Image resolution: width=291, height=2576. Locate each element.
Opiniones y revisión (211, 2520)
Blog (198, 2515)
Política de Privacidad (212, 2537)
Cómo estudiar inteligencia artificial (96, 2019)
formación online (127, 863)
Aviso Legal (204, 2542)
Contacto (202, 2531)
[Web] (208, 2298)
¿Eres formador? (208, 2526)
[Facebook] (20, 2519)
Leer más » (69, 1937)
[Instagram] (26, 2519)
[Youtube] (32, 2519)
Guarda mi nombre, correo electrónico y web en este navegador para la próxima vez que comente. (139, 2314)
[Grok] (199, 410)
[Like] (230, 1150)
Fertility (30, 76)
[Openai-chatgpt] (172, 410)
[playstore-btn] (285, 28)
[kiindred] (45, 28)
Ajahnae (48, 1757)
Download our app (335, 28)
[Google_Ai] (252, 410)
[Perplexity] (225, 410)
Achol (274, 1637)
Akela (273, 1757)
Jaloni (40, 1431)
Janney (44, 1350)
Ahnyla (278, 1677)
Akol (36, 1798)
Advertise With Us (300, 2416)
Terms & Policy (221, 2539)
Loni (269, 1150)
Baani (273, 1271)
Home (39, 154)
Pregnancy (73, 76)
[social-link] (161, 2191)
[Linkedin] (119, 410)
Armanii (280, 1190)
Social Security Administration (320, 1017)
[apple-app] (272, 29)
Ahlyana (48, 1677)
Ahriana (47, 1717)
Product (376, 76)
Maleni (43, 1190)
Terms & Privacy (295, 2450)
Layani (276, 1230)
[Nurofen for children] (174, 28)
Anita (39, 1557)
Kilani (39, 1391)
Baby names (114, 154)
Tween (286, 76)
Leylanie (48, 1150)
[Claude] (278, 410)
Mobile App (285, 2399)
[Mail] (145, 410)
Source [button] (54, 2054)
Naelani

■ ■ ■ ■ ■

Set every entry down verbatim.

Image resolution: width=291, height=2576. Locate each element.
Opiniones y revisión (211, 2520)
Blog (198, 2515)
Política de Privacidad (212, 2537)
Cómo estudiar inteligencia artificial (96, 2019)
formación online (127, 863)
Aviso Legal (204, 2542)
Contacto (202, 2531)
[Web] (208, 2298)
¿Eres formador? (208, 2526)
[Facebook] (20, 2519)
Leer más » (69, 1937)
[Instagram] (26, 2519)
[Youtube] (32, 2519)
Guarda mi nombre, correo electrónico y web en este navegador para la próxima vez que comente. (139, 2314)
[Grok] (199, 410)
[Like] (230, 1150)
Fertility (30, 76)
[Openai-chatgpt] (172, 410)
[playstore-btn] (285, 28)
[kiindred] (45, 28)
Ajahnae (48, 1757)
Download our app (335, 28)
[Google_Ai] (252, 410)
[Perplexity] (225, 410)
Achol (274, 1637)
Akela (273, 1757)
Jaloni (40, 1431)
Janney (44, 1350)
Ahnyla (278, 1677)
Akol (36, 1798)
Advertise With Us (300, 2416)
Terms & Policy (221, 2539)
Loni (269, 1150)
Baani (273, 1271)
Home (39, 154)
Pregnancy (73, 76)
[social-link] (161, 2191)
[Linkedin] (119, 410)
Armanii (280, 1190)
Social Security Administration (320, 1017)
[apple-app] (272, 29)
Ahlyana (48, 1677)
Ahriana (47, 1717)
Product (376, 76)
Maleni (43, 1190)
Terms & Privacy (295, 2450)
Layani (276, 1230)
[Nurofen for children] (174, 28)
Anita (39, 1557)
Kilani (39, 1391)
Baby names (114, 154)
Tween (286, 76)
Leylanie (48, 1150)
[Claude] (278, 410)
Mobile App (285, 2399)
[Mail] (145, 410)
Source [button] (54, 2054)
Naelani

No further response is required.